Accepter provisoirement une défaite dans la pensée de prendre plus tard une revanche est une idée fausse. Quand on a accepté une défaite avant d’avoir lutté jusqu’à l’extrémité des forces, on ne prend pas de revanche. Mais une défense à outrance n’avait chance de succès que si les partis, oubliant leurs colères et leurs espérances, se réunissaient, ne formant qu’une âme, autour du gouvernement issu de la volonté nationale, qui n’avait commencé la guerre qu’avec le libre consentement de la majorité, presque de l’unanimité de la nation, et de qui la Liberté n’avait plus rien à craindre, puisqu’il l’avait donnée tout entière. Il fallait comprendre qu’à ce moment être bonapartiste, au moins provisoirement, c’était être Français. Alors, la crainte de la révolution ne troublant plus les esprits, en reprenant la tradition de Carnot, on serait revenu au plan que lui avait inspiré son expérience de 93 et on aurait adopté les résolutions qui étaient dans tous les esprits : faire revenir l’Empereur à Paris ; si on ne pouvait livrer de bataille offensive, soit entre la Moselle et la Sarre, soit entre la Moselle et la Meuse, laisser une garnison dans Metz, replier Bazaine et Mac Mahon sous la capitale, en défendre vigoureusement les abords, en empêcher l’investissement, y mettre, si on n’y réussissait pas, une simple garnison, reculer sur la Loire, s’y refaire, s’y compléter, et quand on eût été en état, se porter sur le flanc gauche de l’invasion et sur ses derrières. Autant qu’on peut juger d’une chose qui n’est point arrivée, les Allemands eussent été repoussés, battus : la terre qu’ils avaient voulu conquérir fût devenue leur tombeau et aujourd’hui ils ne monteraient pas la garde à Metz et à Strasbourg : c’est nous qui serions en faction le long du Rhin et qui nous écrierions comme autrefois Scipion : Victi vincerimus.

Entrées:
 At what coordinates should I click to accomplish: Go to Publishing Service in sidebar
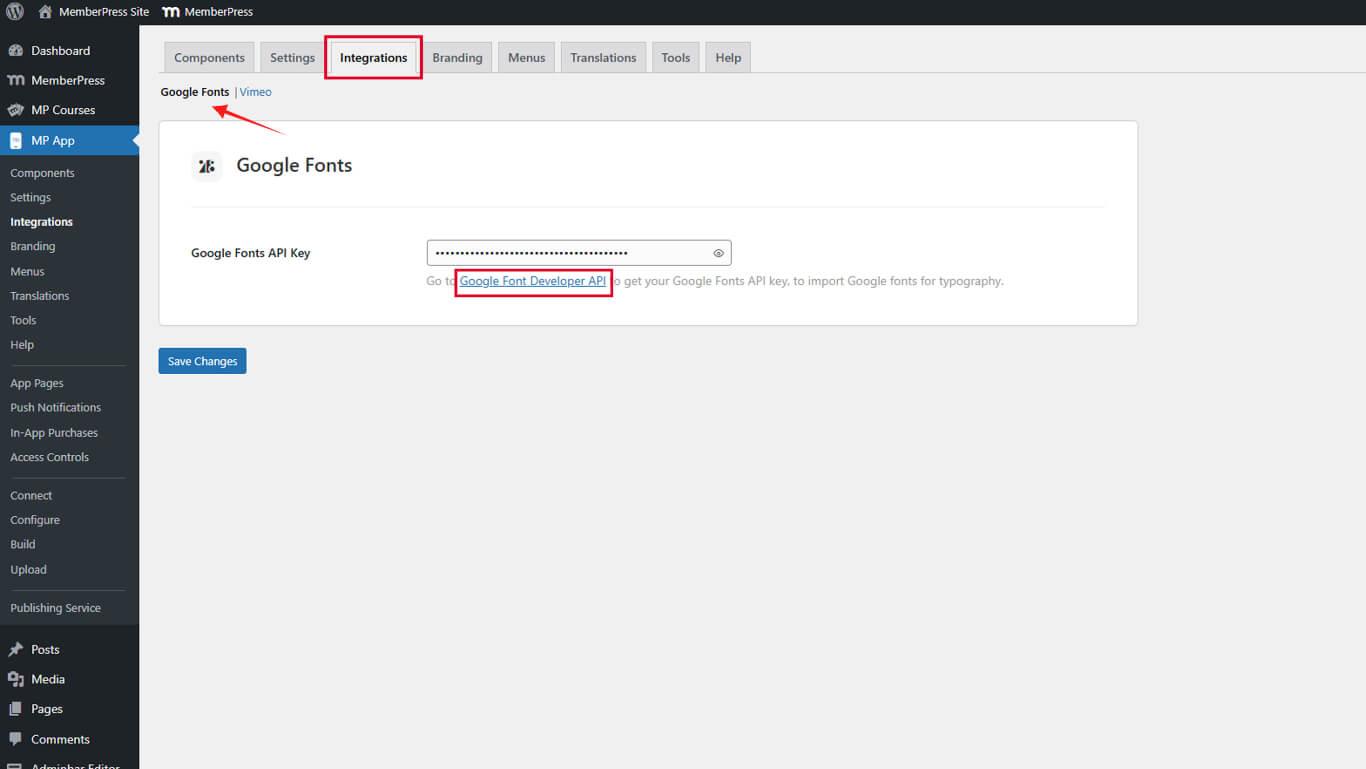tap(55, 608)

...

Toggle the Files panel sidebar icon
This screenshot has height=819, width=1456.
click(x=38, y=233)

Problèmes à résoudre:
1. Relevez tous les cours d'eau nommés dans l'extrait.
2. Donnez en liste JSON de chaînes, une par ligne et sans les lignes vides, les lignes des entrées qui vont de celle contenant « At what coordinates » à celle contenant « tap(55, 608) », incluses, en laissant de côté les images, s'il vous plaît.
L'extrait et les entrées n'ont pas la même origine.

Corrigé des exercices:
1. la Moselle, la Sarre, la Meuse, la Loire, le Rhin

2.
[
  " At what coordinates should I click to accomplish: Go to Publishing Service in sidebar",
  "tap(55, 608)"
]